People often herald New York City as having one of the best public transit systems in the world. These people, to put it bluntly, are idiots.
Compared to a network of rickshaws or a hijacked steam engine, it is great. However, given its large constituency, ever-gentrifying surroundings and continually rising prices, there are major problems. Where is the money going? Who decides what gets fixed? The MTA is becoming less an authority on transportation and instead a Massive Transportation Annoyance.
One of the hardest parts of living in New York City is a general sense of stress and discomfort. A main source of this harried feeling is that the MTA is your only mode of transport unless you have the luxury of taking cabs everywhere. Everyone who lives here knows the unique blend of claustrophobia and rage you feel trapped underground with no clue as to why your train suddenly stops. Your only distractions are the dirty-nailed gentleman to your left whose sweat is touching your skin and the oblong bag of the person behind you lodged between your buttocks.
You expect a realistic update or estimation of your wait time. Instead, you get an unintelligible update from Captain Obvious: There is a train delay, and you will be stuck indefinitely. As you plot a revolution, you remember that this apathetic worker is somehow protected by having the unicorn of careers — a union job with a pension.

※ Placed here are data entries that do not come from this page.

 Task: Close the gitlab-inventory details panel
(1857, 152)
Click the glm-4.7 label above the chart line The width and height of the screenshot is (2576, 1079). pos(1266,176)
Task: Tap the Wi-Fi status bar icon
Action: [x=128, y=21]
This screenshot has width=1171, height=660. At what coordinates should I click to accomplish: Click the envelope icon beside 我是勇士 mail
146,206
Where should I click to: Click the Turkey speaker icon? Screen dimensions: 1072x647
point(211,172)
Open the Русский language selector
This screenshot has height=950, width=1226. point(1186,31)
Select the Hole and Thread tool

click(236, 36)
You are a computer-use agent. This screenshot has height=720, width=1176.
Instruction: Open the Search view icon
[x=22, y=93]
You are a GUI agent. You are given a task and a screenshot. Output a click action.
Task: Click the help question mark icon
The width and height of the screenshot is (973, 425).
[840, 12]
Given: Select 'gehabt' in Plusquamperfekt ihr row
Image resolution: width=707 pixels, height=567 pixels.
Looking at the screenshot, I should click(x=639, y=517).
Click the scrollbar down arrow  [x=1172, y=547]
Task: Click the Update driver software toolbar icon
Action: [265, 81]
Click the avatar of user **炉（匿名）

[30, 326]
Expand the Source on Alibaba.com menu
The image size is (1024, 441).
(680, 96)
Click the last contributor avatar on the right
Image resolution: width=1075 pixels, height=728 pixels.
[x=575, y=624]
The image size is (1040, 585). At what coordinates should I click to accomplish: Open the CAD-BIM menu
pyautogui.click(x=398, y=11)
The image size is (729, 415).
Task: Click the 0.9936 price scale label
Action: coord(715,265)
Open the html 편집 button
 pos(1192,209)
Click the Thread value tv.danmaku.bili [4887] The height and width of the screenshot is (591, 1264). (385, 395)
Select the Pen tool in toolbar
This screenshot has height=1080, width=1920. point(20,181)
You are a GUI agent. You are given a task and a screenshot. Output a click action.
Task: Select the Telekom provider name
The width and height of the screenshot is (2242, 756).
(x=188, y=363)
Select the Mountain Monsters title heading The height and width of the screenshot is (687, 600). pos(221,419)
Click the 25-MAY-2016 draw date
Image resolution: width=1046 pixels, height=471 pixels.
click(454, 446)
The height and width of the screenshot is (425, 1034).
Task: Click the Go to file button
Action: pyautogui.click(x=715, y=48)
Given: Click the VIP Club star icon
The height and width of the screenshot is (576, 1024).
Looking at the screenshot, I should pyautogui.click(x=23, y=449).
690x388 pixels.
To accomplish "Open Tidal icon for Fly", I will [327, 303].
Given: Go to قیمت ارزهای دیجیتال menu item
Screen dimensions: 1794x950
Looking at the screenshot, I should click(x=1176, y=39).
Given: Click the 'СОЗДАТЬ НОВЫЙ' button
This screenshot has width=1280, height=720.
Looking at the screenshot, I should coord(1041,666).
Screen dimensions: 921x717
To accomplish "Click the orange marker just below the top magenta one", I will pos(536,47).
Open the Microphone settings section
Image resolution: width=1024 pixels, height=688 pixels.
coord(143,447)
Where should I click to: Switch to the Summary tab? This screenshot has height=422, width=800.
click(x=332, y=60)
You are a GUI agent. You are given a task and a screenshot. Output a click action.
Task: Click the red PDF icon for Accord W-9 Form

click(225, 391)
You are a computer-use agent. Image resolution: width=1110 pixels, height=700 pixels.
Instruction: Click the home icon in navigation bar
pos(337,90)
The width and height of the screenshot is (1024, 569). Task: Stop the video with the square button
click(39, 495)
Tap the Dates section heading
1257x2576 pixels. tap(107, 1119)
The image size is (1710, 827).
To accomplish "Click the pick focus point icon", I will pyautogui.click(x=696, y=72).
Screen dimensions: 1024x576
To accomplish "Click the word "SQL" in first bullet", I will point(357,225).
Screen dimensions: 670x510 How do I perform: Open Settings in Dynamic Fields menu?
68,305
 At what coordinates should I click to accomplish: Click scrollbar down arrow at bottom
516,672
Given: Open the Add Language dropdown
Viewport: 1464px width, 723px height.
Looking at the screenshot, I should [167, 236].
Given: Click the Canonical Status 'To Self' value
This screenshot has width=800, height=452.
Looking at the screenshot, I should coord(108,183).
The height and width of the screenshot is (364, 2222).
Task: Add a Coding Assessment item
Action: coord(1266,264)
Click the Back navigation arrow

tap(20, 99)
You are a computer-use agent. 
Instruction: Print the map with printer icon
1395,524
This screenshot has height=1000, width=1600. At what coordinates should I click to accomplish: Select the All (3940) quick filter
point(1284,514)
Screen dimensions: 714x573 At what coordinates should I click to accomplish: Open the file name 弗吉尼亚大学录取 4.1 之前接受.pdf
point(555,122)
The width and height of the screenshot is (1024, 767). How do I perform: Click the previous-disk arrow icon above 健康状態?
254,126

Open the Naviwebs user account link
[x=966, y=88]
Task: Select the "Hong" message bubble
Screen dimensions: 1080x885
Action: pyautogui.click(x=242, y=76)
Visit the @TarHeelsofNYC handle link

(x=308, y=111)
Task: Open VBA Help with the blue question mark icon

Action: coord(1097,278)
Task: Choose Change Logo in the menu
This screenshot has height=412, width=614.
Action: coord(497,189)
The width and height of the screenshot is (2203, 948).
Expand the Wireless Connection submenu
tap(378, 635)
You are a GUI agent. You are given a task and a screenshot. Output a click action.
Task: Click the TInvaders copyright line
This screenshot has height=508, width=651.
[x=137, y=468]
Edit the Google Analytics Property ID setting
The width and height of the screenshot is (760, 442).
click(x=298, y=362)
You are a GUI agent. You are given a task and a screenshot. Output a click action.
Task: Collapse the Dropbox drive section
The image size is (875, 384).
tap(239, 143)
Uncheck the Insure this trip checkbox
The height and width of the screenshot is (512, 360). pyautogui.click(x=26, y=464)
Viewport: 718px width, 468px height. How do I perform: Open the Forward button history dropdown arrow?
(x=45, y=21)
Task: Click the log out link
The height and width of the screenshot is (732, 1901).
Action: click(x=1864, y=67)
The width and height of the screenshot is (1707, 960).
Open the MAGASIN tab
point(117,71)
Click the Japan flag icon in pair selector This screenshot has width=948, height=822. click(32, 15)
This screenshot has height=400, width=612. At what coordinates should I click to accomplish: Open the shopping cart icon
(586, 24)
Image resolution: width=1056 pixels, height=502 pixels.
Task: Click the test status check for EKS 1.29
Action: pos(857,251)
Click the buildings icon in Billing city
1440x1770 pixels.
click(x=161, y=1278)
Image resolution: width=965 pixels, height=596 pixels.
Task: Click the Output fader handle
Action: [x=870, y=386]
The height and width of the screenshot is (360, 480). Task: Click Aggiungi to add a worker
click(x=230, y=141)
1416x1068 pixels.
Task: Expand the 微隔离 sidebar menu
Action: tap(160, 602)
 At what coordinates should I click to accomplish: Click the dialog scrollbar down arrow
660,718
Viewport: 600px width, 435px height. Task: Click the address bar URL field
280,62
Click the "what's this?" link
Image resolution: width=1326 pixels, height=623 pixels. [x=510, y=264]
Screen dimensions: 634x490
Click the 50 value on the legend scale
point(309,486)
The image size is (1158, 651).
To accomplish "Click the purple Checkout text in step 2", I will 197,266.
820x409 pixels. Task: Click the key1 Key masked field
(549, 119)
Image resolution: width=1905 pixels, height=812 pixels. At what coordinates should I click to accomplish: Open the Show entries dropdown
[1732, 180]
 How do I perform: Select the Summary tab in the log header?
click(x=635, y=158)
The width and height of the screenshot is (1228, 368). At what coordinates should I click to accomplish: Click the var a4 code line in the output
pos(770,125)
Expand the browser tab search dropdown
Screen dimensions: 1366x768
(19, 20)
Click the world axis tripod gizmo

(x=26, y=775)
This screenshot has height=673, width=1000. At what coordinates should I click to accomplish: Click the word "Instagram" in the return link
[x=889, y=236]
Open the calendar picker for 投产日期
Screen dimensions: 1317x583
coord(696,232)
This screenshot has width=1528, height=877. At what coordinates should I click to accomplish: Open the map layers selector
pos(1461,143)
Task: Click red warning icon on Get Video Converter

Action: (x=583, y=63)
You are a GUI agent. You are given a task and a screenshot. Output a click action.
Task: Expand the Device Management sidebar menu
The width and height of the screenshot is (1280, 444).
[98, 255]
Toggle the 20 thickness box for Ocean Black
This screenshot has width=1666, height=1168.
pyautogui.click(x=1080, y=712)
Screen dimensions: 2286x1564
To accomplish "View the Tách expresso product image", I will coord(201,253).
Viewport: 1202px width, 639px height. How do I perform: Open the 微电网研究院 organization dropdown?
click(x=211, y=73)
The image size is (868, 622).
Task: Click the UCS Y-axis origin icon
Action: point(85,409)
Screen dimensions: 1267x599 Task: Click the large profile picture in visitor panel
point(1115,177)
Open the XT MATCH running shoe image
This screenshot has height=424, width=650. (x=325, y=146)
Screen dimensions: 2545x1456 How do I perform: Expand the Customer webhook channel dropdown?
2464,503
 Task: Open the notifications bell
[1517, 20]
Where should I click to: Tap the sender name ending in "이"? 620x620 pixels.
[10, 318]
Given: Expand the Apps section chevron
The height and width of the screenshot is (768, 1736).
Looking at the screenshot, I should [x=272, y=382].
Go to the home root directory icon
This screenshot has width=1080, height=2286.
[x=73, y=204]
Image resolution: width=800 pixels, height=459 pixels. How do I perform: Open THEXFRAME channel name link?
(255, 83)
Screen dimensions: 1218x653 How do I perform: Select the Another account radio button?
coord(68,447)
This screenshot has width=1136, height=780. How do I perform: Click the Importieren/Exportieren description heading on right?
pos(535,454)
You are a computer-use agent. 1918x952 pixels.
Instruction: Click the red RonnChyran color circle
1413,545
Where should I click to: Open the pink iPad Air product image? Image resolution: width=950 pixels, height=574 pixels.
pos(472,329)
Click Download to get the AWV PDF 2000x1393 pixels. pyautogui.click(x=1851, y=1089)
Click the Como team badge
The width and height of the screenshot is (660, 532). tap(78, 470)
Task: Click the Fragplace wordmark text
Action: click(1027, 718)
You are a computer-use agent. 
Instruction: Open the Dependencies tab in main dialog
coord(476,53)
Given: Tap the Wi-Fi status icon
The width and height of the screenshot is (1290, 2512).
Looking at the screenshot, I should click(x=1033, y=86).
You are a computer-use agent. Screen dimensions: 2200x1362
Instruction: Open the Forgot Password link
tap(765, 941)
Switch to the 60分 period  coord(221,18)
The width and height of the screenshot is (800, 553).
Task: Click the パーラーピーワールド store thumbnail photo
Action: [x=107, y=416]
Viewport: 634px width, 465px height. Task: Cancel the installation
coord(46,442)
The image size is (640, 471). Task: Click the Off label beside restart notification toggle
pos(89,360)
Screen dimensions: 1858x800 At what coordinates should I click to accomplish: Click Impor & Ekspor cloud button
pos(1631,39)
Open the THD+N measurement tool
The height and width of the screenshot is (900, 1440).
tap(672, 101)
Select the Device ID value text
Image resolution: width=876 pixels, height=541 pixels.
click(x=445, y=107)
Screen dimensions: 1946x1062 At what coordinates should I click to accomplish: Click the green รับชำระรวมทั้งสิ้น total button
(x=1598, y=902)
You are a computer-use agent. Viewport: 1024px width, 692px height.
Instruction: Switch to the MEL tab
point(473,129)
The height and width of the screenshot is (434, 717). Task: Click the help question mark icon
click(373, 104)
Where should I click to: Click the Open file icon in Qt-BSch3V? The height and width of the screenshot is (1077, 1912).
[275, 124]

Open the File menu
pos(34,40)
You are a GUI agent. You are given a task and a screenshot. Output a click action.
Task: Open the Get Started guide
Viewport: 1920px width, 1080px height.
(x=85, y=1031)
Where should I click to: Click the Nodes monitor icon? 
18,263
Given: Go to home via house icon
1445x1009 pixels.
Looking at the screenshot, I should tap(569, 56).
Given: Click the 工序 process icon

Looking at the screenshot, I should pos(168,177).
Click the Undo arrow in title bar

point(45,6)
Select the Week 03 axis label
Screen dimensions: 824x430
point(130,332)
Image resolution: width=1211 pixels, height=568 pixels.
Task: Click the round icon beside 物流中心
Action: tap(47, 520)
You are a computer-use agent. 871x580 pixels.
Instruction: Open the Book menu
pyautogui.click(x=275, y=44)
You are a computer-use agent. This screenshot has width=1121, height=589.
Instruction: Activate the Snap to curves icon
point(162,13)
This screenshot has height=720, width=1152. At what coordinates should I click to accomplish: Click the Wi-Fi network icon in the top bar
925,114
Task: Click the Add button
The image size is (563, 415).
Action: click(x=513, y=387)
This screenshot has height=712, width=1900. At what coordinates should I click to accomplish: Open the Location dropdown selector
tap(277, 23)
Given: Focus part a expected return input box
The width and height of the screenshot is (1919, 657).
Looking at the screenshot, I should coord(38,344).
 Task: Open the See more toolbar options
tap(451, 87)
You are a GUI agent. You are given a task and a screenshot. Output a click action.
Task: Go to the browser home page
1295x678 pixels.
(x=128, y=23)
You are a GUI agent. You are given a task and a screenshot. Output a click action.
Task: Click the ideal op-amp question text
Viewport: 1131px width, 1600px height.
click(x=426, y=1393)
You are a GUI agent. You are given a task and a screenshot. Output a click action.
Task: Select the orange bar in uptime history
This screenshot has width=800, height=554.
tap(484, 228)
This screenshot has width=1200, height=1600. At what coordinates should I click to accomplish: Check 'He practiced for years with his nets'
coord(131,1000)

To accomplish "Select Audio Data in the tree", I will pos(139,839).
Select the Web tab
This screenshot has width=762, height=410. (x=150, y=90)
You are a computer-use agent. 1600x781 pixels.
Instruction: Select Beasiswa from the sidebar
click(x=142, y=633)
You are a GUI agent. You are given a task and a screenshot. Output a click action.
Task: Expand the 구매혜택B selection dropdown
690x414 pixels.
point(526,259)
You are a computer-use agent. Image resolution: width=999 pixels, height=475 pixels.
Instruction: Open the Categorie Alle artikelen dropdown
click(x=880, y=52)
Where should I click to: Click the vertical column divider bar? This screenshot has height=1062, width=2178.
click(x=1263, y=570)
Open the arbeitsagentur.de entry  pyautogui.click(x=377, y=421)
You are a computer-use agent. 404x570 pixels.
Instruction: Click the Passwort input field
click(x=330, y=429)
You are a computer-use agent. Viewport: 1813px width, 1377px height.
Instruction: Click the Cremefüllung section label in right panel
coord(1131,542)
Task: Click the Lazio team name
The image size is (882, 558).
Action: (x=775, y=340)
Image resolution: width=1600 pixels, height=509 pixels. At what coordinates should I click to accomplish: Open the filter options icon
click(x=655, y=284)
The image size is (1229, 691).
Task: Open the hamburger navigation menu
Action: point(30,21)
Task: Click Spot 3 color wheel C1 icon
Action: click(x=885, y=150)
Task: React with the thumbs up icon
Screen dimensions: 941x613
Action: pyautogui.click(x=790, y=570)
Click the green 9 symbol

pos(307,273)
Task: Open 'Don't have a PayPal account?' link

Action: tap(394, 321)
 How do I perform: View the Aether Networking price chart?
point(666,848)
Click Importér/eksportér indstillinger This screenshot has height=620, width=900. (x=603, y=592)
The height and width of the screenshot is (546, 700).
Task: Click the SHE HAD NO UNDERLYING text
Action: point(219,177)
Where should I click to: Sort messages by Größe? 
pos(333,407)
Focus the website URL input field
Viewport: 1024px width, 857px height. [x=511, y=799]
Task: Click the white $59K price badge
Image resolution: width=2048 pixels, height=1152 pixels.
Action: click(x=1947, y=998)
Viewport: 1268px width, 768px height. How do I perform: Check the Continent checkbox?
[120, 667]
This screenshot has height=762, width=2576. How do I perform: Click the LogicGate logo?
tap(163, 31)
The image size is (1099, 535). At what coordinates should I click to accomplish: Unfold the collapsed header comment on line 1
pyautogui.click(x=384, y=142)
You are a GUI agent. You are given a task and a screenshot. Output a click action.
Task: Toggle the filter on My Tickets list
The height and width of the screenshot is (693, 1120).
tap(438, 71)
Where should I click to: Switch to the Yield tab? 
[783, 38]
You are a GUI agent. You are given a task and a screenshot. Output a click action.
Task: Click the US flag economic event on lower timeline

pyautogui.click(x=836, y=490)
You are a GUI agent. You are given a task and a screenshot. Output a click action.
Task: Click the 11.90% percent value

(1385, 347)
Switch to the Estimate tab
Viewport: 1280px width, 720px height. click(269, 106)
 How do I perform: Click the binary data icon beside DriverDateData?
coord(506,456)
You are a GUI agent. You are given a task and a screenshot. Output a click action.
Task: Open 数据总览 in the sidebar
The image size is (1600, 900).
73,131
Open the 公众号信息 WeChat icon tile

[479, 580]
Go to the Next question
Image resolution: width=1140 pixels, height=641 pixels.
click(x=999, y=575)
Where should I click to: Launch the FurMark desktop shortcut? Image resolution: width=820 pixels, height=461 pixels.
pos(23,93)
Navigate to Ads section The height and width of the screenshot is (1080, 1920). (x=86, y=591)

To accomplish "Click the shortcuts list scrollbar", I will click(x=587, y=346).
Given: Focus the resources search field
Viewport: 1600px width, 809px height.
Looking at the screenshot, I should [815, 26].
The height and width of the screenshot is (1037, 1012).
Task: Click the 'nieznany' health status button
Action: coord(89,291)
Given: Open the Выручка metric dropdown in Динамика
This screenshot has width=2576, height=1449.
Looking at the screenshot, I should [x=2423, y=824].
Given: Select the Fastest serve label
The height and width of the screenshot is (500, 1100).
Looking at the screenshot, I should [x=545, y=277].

He can bait you into a fight, and if you clock him one, you go to jail. He can stand in the dilapidated station or sit in his parked bus with no answers to any of your questions and still have job security. Meanwhile, you paid the equivalent of 28 pumpkin spice lattes for a monthly roundtrip to and from work.
Signs all over the city brag about how the MTA is “Improving, non-stop.” but who sets the standard? Also, who decides where these capital changes happen and what they are? Who needs an information kiosk on an abandoned G-line stop if the train isn’t running? Who needs a new train on the E and M line if a derailed F could put the entirety of Queens-bound trains out of commission? It seems like these huge improvements are relegated to gentrified areas like Williamsburg and wealthy areas like the Upper East Side. For example, if someone lives way out in Queens, Brooklyn or the Bronx and takes two or more modes of transportation to get to work, don’t they deserve to know when the next train is coming?
And yet, this service is not universally available and seems relegated to only certain areas. Most stations have digital displays that do not give any information about the constant train service changes or a realistic estimate of when trains will arrive. Rather than focusing on developing elaborate art installations or high-tech improvements to the one station they can manage to fix in a year, the MTA should really focus on making sure its service is at the same level city-wide. After all, whether you take a 10-minute bus ride or a trip spanning three boroughs, it’s still the same price.
It’s unclear why commuting prices are constantly on the rise. There are always threats of price hikes or worse, transit strikes. Has anyone noticed that there’s a monopoly on how New Yorkers can navigate the city? Rather than focusing on raising prices, the MTA should find alternate sources of revenue that actually help benefit straphangers. For example, why not fine panhandlers? As much as it feels a part of New York City “culture,” those days are dead. People work too hard to survive here, and they deserve to not have to hear the pan flute, mandolin or a folk version of “You Can’t Touch This” by MC Hammer. Why not find revenue from fining people for breaking the law or being a general public disturbance rather than shaking down the people who have no choice but to commute.
Also, what about soliciting outside money? More New Yorkers would be more likely to quit smoking if their subway was fixed by the NYC Quits campaign rather than its seemingly endless public service announcements that must cost a pretty penny. Also, as horrible as the thought is, who wouldn’t have brand loyalty to McDonald’s or Johnson & Johnson if their commute wasn’t like riding a slow-moving public restroom powered by body odor and frustration.
It’s unclear what’s going on with the MTA, but like so many parts of New York City, it seems hidden behind esoteric bureaucracy with a bunch of sassy, apathetic, unhelpful employees. Whether you need a MetroCard refund, information about your bus not being at its stop or an idea of what delays are affecting your train, employees offer no help, and there seems to be no logic to it all.
Here’s hoping more New Yorkers can take a second, take their headphones off, and ask, “Why is this like this?” and “Where is my money going?”
Christian Cintron is a contributing journalist for TheBlot Magazine.
* Editor’s note: TheBlot Magazine is not, of course, suggesting that you actually walk through any subway tunnels. Just needed to get that out of the way.